Morocco’s famous mint tea is more than just a hot beverage; it’s a symbol of Moroccan hospitality and culture. Historians disagree over when it was first introduced in the country. There are numerous variations. According to some sources, tea was sent as a diplomatic gift during Sultan Moulay Ismael’s rule, particularly to the British. Tea was rare and expensive at the time. Around the time of the Crimean War, tea was widely consumed in Morocco (1854). Since then, tea has become ubiquitous in Morocco, which is one of the world’s leading tea importers. In Morocco, there is no such thing as a tea culture!
AN ANCESTRAL RITUAL OF MINT TEA!
If women typically cook, the tea is usually prepared in front of the visitors by the family’s head of household.
The classic mint green tea combines the health benefits of green tea with mint: fat burning, antioxidants, stomach pain relief, hunger suppression… This is especially true when it comes to the sugar-free version!
Chef Barman of Royal Mansour reveals the historical recipe for mint tea served to his visitors at the Palace.
HOW DO YOU MAKE TEA IN MOROCCO?
You’ll need the following materials to prepare Moroccan mint tea:
1 tablespoon of green tea
1 bundle of mint leaves
2 sugar cubes, large
In a teapot, carefully place a tablespoon of green tea.

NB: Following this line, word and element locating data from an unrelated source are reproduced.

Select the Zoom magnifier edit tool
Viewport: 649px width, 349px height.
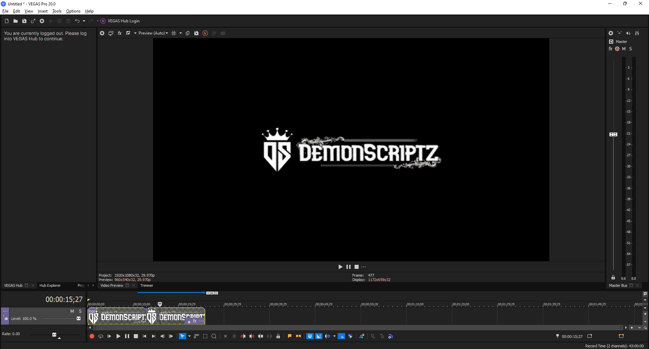click(x=214, y=336)
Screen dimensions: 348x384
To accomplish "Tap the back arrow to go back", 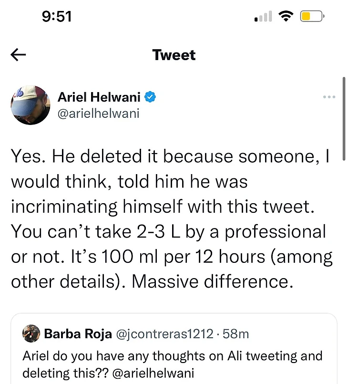I will (x=18, y=55).
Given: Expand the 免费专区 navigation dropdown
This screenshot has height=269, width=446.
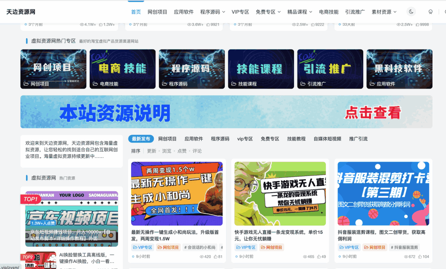Looking at the screenshot, I should 268,12.
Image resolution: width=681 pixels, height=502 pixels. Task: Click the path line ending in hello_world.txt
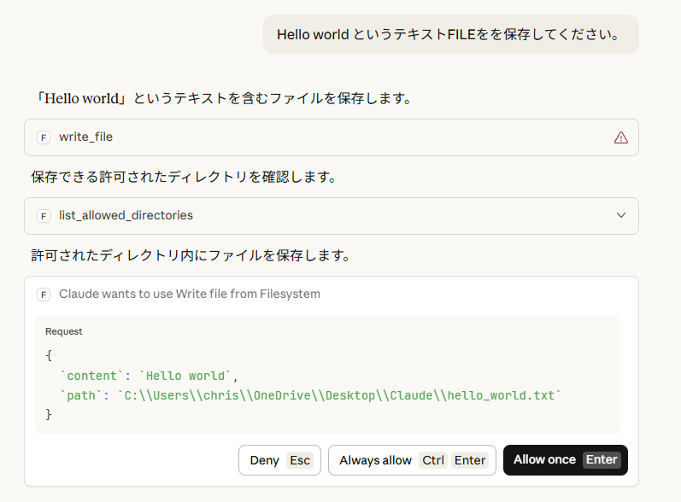coord(311,395)
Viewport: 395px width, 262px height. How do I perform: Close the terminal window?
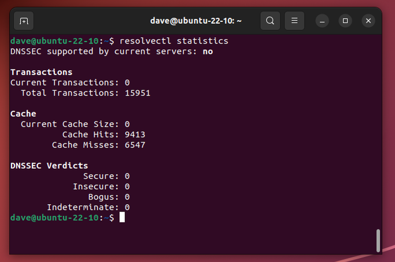[368, 21]
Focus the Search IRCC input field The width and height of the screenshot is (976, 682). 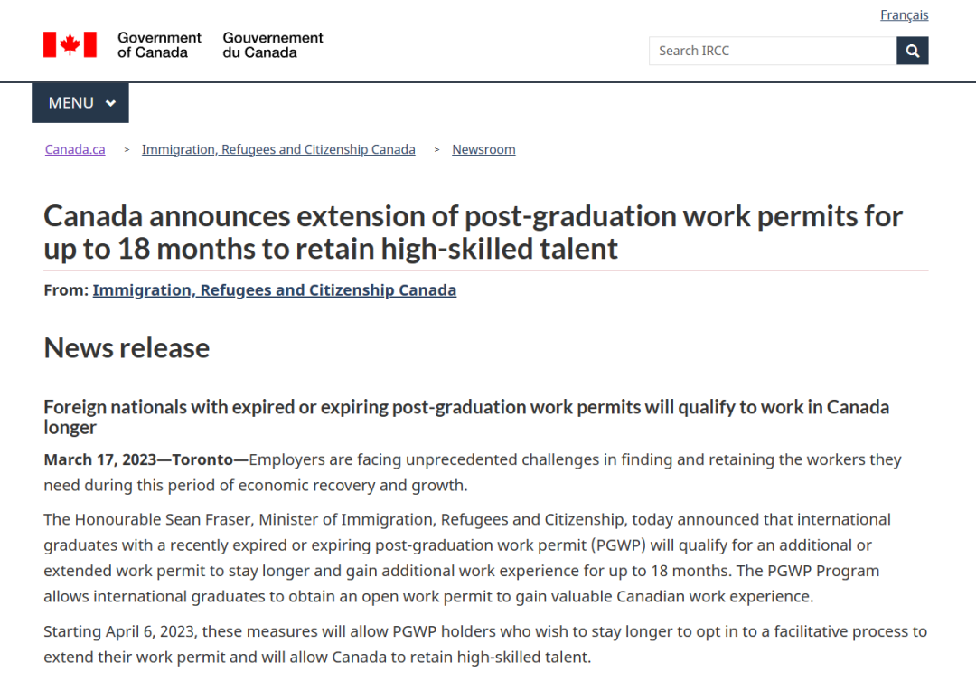772,51
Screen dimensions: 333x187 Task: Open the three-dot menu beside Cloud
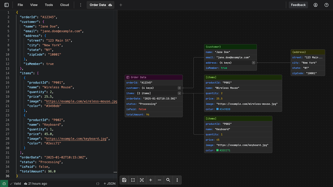(x=81, y=5)
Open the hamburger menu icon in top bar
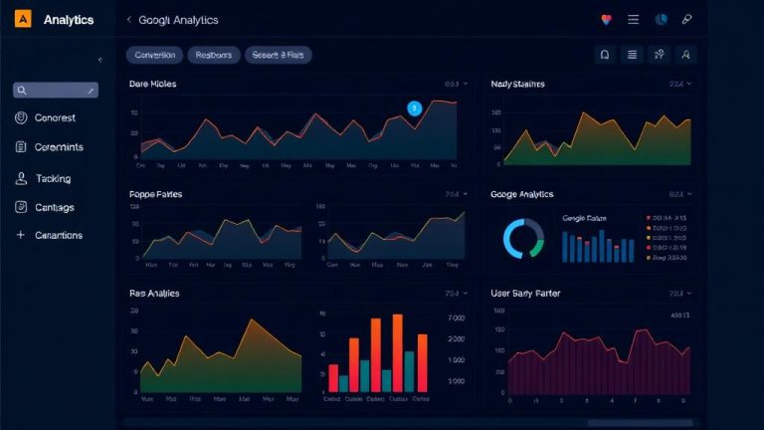The image size is (764, 430). pos(633,20)
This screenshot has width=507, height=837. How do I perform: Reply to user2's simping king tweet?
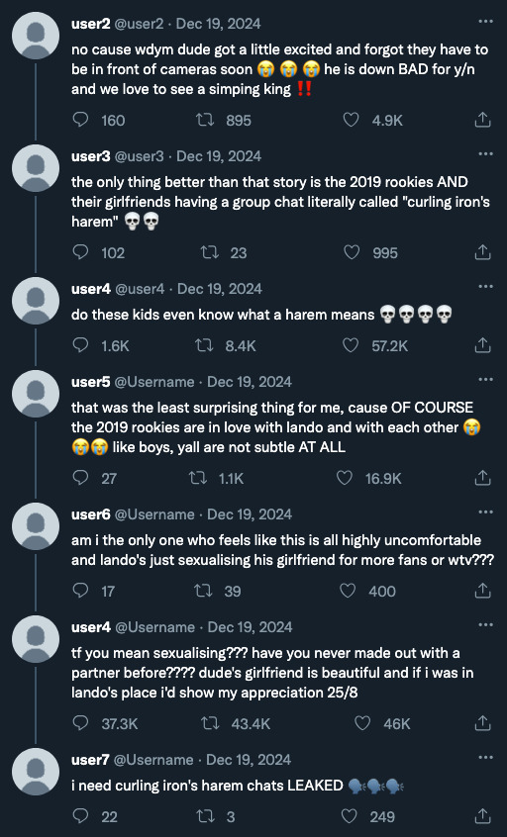coord(80,120)
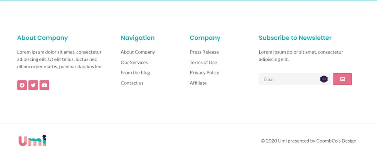
Task: Open the YouTube social icon
Action: [x=44, y=85]
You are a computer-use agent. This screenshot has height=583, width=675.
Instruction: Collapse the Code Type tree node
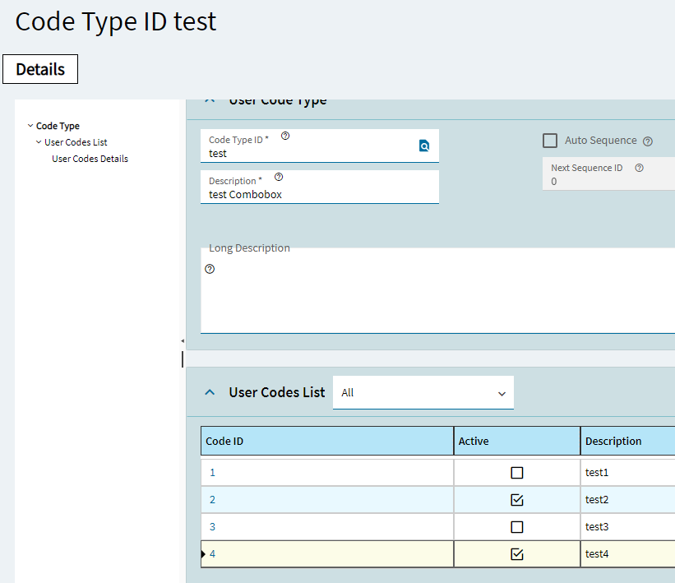click(30, 126)
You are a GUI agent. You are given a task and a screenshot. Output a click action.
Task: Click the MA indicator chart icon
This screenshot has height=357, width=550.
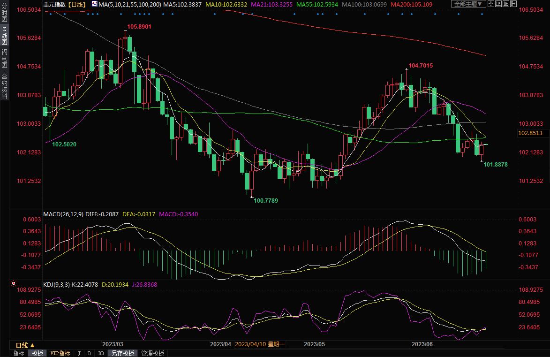click(95, 4)
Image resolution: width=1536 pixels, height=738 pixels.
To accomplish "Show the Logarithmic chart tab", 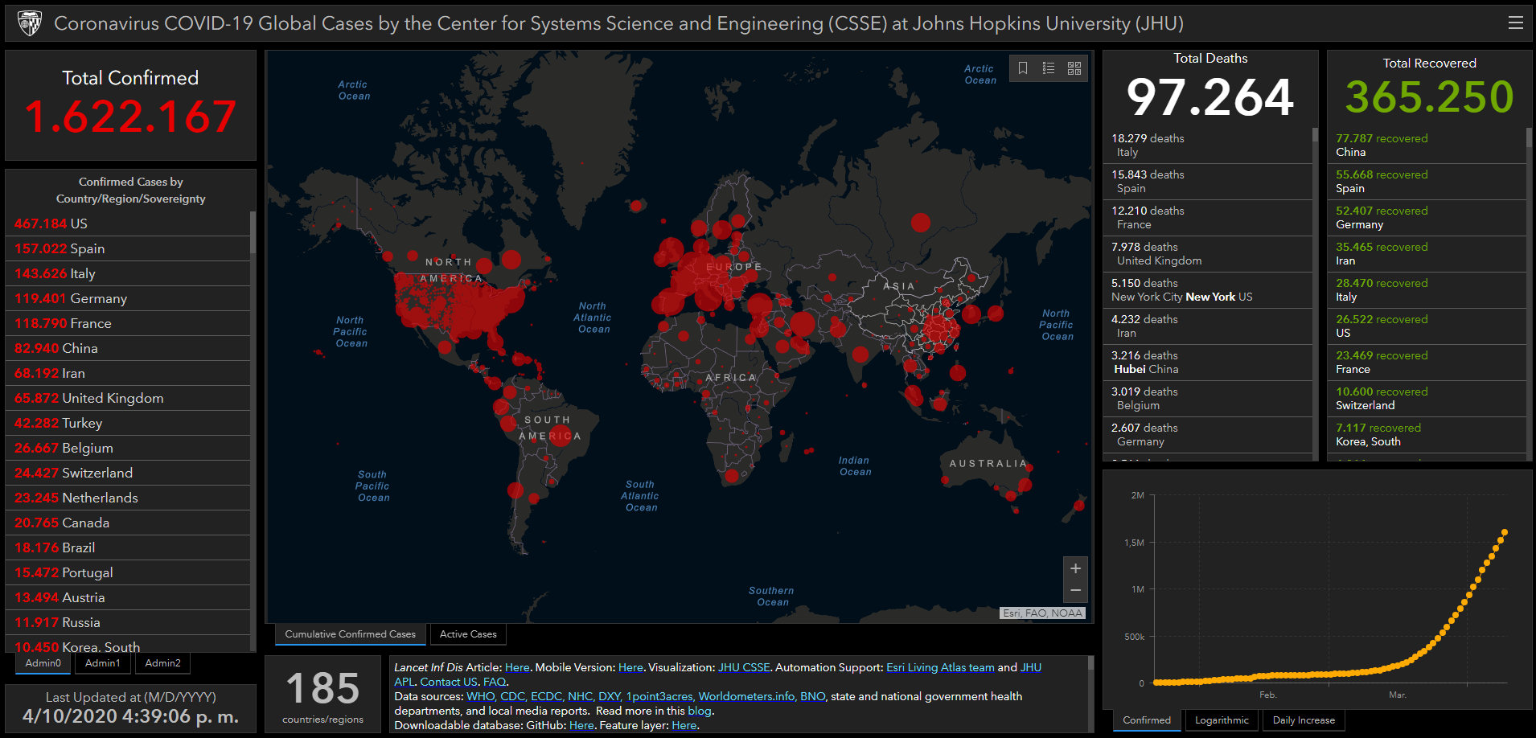I will click(x=1222, y=720).
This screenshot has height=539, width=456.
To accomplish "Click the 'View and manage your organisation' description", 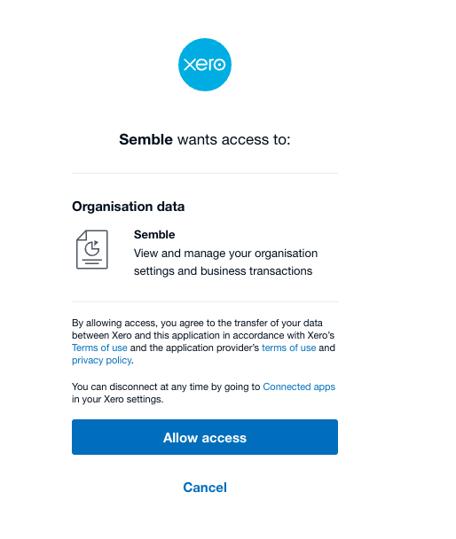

Rinse with boiling water, then strain out the first essential from your tea into a glass. Repeat the method a second time, this time removing the residue. The first essential should be returned to the teapot. Add a bouquet of mint leaves that have been delicately rinsed. Depending on your taste, add sugar (up to two large cubes). Brown tea should be reheated twice before serving.
It’s a drink of friendship and hospitality that may be enjoyed at any time of day, on its own, as an accompaniment to most typical Moroccan cuisine, or with a variety of sweets.